◆ Task description ◆
Copy the whole listing below exactly.

◆ Data for analysis ◆
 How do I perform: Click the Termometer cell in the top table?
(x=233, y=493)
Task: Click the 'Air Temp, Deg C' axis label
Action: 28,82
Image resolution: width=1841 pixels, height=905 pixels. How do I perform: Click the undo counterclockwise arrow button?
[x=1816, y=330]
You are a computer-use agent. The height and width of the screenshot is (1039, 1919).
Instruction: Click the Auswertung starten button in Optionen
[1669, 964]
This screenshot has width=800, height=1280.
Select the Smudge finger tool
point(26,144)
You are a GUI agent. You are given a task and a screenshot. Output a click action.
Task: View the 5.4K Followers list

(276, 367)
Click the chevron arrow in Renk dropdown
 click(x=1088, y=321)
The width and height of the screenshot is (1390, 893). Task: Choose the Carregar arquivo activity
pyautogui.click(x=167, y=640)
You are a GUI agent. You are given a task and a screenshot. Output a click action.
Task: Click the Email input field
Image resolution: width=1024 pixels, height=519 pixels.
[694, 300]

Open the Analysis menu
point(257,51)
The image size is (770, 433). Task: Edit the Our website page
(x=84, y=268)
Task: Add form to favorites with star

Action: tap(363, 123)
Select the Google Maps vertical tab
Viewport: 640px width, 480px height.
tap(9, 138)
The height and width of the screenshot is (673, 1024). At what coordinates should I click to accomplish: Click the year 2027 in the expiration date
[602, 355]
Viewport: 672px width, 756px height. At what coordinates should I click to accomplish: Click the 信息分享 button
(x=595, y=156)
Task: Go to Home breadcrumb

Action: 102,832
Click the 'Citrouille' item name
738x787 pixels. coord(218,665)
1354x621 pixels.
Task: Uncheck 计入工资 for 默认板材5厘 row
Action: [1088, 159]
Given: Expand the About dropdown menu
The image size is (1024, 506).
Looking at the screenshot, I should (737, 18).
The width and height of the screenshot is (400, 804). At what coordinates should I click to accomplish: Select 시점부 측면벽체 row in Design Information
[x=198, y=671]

◆ Task response ◆
 How do I perform: Click the Termometer cell in the top table?
(x=233, y=493)
Task: Click the 'Air Temp, Deg C' axis label
Action: 28,82
Image resolution: width=1841 pixels, height=905 pixels. How do I perform: Click the undo counterclockwise arrow button?
[x=1816, y=330]
You are a computer-use agent. The height and width of the screenshot is (1039, 1919).
Instruction: Click the Auswertung starten button in Optionen
[1669, 964]
This screenshot has width=800, height=1280.
Select the Smudge finger tool
point(26,144)
You are a GUI agent. You are given a task and a screenshot. Output a click action.
Task: View the 5.4K Followers list

(276, 367)
Click the chevron arrow in Renk dropdown
 click(x=1088, y=321)
The width and height of the screenshot is (1390, 893). Task: Choose the Carregar arquivo activity
pyautogui.click(x=167, y=640)
You are a GUI agent. You are given a task and a screenshot. Output a click action.
Task: Click the Email input field
Image resolution: width=1024 pixels, height=519 pixels.
[694, 300]

Open the Analysis menu
point(257,51)
The image size is (770, 433). Task: Edit the Our website page
(x=84, y=268)
Task: Add form to favorites with star

Action: tap(363, 123)
Select the Google Maps vertical tab
Viewport: 640px width, 480px height.
tap(9, 138)
The height and width of the screenshot is (673, 1024). At what coordinates should I click to accomplish: Click the year 2027 in the expiration date
[602, 355]
Viewport: 672px width, 756px height. At what coordinates should I click to accomplish: Click the 信息分享 button
(x=595, y=156)
Task: Go to Home breadcrumb

Action: 102,832
Click the 'Citrouille' item name
738x787 pixels. coord(218,665)
1354x621 pixels.
Task: Uncheck 计入工资 for 默认板材5厘 row
Action: [1088, 159]
Given: Expand the About dropdown menu
The image size is (1024, 506).
Looking at the screenshot, I should (737, 18).
The width and height of the screenshot is (400, 804). At what coordinates should I click to accomplish: Select 시점부 측면벽체 row in Design Information
[x=198, y=671]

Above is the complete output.